▸ **Task to carry out**
Transcribe the full listing with no word altered.

▸ **Source material**

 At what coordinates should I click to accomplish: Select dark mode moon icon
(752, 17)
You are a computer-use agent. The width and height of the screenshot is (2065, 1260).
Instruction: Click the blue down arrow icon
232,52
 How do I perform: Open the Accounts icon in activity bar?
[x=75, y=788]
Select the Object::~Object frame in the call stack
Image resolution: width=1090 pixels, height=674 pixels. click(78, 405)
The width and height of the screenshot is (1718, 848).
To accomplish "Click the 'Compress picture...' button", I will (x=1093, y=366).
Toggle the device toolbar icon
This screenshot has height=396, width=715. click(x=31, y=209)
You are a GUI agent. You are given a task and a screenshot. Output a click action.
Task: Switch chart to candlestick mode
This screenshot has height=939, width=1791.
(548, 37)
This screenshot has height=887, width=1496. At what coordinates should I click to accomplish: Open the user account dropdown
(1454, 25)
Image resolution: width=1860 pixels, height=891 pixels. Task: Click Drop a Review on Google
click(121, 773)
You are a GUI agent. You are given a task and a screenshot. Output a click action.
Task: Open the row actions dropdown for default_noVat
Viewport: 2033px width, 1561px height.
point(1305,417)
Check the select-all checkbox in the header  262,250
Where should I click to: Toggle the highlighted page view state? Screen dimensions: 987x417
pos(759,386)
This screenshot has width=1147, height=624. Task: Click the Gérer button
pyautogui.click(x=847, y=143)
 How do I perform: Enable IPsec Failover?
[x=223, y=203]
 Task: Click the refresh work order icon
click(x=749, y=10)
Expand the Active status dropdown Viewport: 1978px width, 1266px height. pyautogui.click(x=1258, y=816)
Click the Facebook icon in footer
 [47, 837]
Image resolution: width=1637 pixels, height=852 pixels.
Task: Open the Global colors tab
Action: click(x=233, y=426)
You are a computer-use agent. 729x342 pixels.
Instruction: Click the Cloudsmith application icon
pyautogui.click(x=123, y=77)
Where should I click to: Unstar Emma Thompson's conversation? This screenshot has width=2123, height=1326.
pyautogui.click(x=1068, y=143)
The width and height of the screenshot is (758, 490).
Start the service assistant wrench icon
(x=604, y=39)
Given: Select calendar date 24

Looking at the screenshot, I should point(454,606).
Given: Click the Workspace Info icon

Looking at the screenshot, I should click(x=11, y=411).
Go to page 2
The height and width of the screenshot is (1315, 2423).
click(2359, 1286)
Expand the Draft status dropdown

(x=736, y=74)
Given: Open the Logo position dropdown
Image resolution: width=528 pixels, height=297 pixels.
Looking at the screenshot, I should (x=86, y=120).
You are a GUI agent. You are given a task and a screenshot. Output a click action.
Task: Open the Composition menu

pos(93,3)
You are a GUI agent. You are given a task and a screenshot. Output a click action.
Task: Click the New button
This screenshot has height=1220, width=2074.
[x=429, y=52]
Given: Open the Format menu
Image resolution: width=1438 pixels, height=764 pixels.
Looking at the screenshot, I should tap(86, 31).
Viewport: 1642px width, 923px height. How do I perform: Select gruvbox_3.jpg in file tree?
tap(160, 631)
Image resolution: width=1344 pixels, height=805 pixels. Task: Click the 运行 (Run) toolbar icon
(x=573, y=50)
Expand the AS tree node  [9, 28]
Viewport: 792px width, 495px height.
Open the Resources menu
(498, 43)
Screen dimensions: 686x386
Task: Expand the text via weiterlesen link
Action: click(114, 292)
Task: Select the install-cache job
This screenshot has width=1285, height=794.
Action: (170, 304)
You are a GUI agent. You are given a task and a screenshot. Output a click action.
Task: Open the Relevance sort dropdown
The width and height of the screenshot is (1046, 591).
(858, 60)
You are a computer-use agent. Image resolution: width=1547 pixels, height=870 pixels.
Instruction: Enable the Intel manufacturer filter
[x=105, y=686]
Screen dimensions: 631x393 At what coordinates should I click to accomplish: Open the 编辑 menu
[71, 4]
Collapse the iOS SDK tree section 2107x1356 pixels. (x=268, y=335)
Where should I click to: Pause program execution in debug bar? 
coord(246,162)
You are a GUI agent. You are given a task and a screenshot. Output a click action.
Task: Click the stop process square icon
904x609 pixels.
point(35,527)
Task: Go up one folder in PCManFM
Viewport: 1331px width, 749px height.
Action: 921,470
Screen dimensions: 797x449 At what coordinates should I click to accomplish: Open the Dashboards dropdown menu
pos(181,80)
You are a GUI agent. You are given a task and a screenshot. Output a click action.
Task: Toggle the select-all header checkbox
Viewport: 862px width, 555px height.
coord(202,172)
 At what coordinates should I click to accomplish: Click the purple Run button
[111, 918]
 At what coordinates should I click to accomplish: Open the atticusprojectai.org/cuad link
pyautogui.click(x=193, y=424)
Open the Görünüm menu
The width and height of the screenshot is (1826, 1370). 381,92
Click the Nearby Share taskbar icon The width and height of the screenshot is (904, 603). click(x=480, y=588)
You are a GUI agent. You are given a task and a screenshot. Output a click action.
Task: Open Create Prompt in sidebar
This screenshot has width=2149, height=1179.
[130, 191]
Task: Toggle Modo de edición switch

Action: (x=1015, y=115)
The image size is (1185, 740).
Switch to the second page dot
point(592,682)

▸ **Problem solution**
 At what coordinates should I click to accomplish: Select dark mode moon icon
(752, 17)
You are a computer-use agent. The width and height of the screenshot is (2065, 1260).
Instruction: Click the blue down arrow icon
232,52
 How do I perform: Open the Accounts icon in activity bar?
[x=75, y=788]
Select the Object::~Object frame in the call stack
Image resolution: width=1090 pixels, height=674 pixels. click(78, 405)
The width and height of the screenshot is (1718, 848).
To accomplish "Click the 'Compress picture...' button", I will (x=1093, y=366).
Toggle the device toolbar icon
This screenshot has height=396, width=715. click(x=31, y=209)
You are a GUI agent. You are given a task and a screenshot. Output a click action.
Task: Switch chart to candlestick mode
This screenshot has height=939, width=1791.
(548, 37)
This screenshot has height=887, width=1496. At what coordinates should I click to accomplish: Open the user account dropdown
(1454, 25)
Image resolution: width=1860 pixels, height=891 pixels. Task: Click Drop a Review on Google
click(121, 773)
You are a GUI agent. You are given a task and a screenshot. Output a click action.
Task: Open the row actions dropdown for default_noVat
Viewport: 2033px width, 1561px height.
point(1305,417)
Check the select-all checkbox in the header  262,250
Where should I click to: Toggle the highlighted page view state? Screen dimensions: 987x417
pos(759,386)
This screenshot has width=1147, height=624. Task: Click the Gérer button
pyautogui.click(x=847, y=143)
 How do I perform: Enable IPsec Failover?
[x=223, y=203]
 Task: Click the refresh work order icon
click(x=749, y=10)
Expand the Active status dropdown Viewport: 1978px width, 1266px height. pyautogui.click(x=1258, y=816)
Click the Facebook icon in footer
 [47, 837]
Image resolution: width=1637 pixels, height=852 pixels.
Task: Open the Global colors tab
Action: click(x=233, y=426)
You are a computer-use agent. 729x342 pixels.
Instruction: Click the Cloudsmith application icon
pyautogui.click(x=123, y=77)
Where should I click to: Unstar Emma Thompson's conversation? This screenshot has width=2123, height=1326.
pyautogui.click(x=1068, y=143)
The width and height of the screenshot is (758, 490).
Start the service assistant wrench icon
(x=604, y=39)
Given: Select calendar date 24

Looking at the screenshot, I should point(454,606).
Given: Click the Workspace Info icon

Looking at the screenshot, I should click(x=11, y=411).
Go to page 2
The height and width of the screenshot is (1315, 2423).
click(2359, 1286)
Expand the Draft status dropdown

(x=736, y=74)
Given: Open the Logo position dropdown
Image resolution: width=528 pixels, height=297 pixels.
Looking at the screenshot, I should (x=86, y=120).
You are a GUI agent. You are given a task and a screenshot. Output a click action.
Task: Open the Composition menu

pos(93,3)
You are a GUI agent. You are given a task and a screenshot. Output a click action.
Task: Click the New button
This screenshot has height=1220, width=2074.
[x=429, y=52]
Given: Open the Format menu
Image resolution: width=1438 pixels, height=764 pixels.
Looking at the screenshot, I should tap(86, 31).
Viewport: 1642px width, 923px height. How do I perform: Select gruvbox_3.jpg in file tree?
tap(160, 631)
Image resolution: width=1344 pixels, height=805 pixels. Task: Click the 运行 (Run) toolbar icon
(x=573, y=50)
Expand the AS tree node  [9, 28]
Viewport: 792px width, 495px height.
Open the Resources menu
(498, 43)
Screen dimensions: 686x386
Task: Expand the text via weiterlesen link
Action: click(114, 292)
Task: Select the install-cache job
This screenshot has width=1285, height=794.
Action: (170, 304)
You are a GUI agent. You are given a task and a screenshot. Output a click action.
Task: Open the Relevance sort dropdown
The width and height of the screenshot is (1046, 591).
(858, 60)
You are a computer-use agent. Image resolution: width=1547 pixels, height=870 pixels.
Instruction: Enable the Intel manufacturer filter
[x=105, y=686]
Screen dimensions: 631x393 At what coordinates should I click to accomplish: Open the 编辑 menu
[71, 4]
Collapse the iOS SDK tree section 2107x1356 pixels. (x=268, y=335)
Where should I click to: Pause program execution in debug bar? 
coord(246,162)
You are a GUI agent. You are given a task and a screenshot. Output a click action.
Task: Click the stop process square icon
904x609 pixels.
point(35,527)
Task: Go up one folder in PCManFM
Viewport: 1331px width, 749px height.
Action: 921,470
Screen dimensions: 797x449 At what coordinates should I click to accomplish: Open the Dashboards dropdown menu
pos(181,80)
You are a GUI agent. You are given a task and a screenshot. Output a click action.
Task: Toggle the select-all header checkbox
Viewport: 862px width, 555px height.
coord(202,172)
 At what coordinates should I click to accomplish: Click the purple Run button
[111, 918]
 At what coordinates should I click to accomplish: Open the atticusprojectai.org/cuad link
pyautogui.click(x=193, y=424)
Open the Görünüm menu
The width and height of the screenshot is (1826, 1370). 381,92
Click the Nearby Share taskbar icon The width and height of the screenshot is (904, 603). click(x=480, y=588)
You are a GUI agent. You are given a task and a screenshot. Output a click action.
Task: Open Create Prompt in sidebar
This screenshot has width=2149, height=1179.
[130, 191]
Task: Toggle Modo de edición switch

Action: (x=1015, y=115)
The image size is (1185, 740).
Switch to the second page dot
point(592,682)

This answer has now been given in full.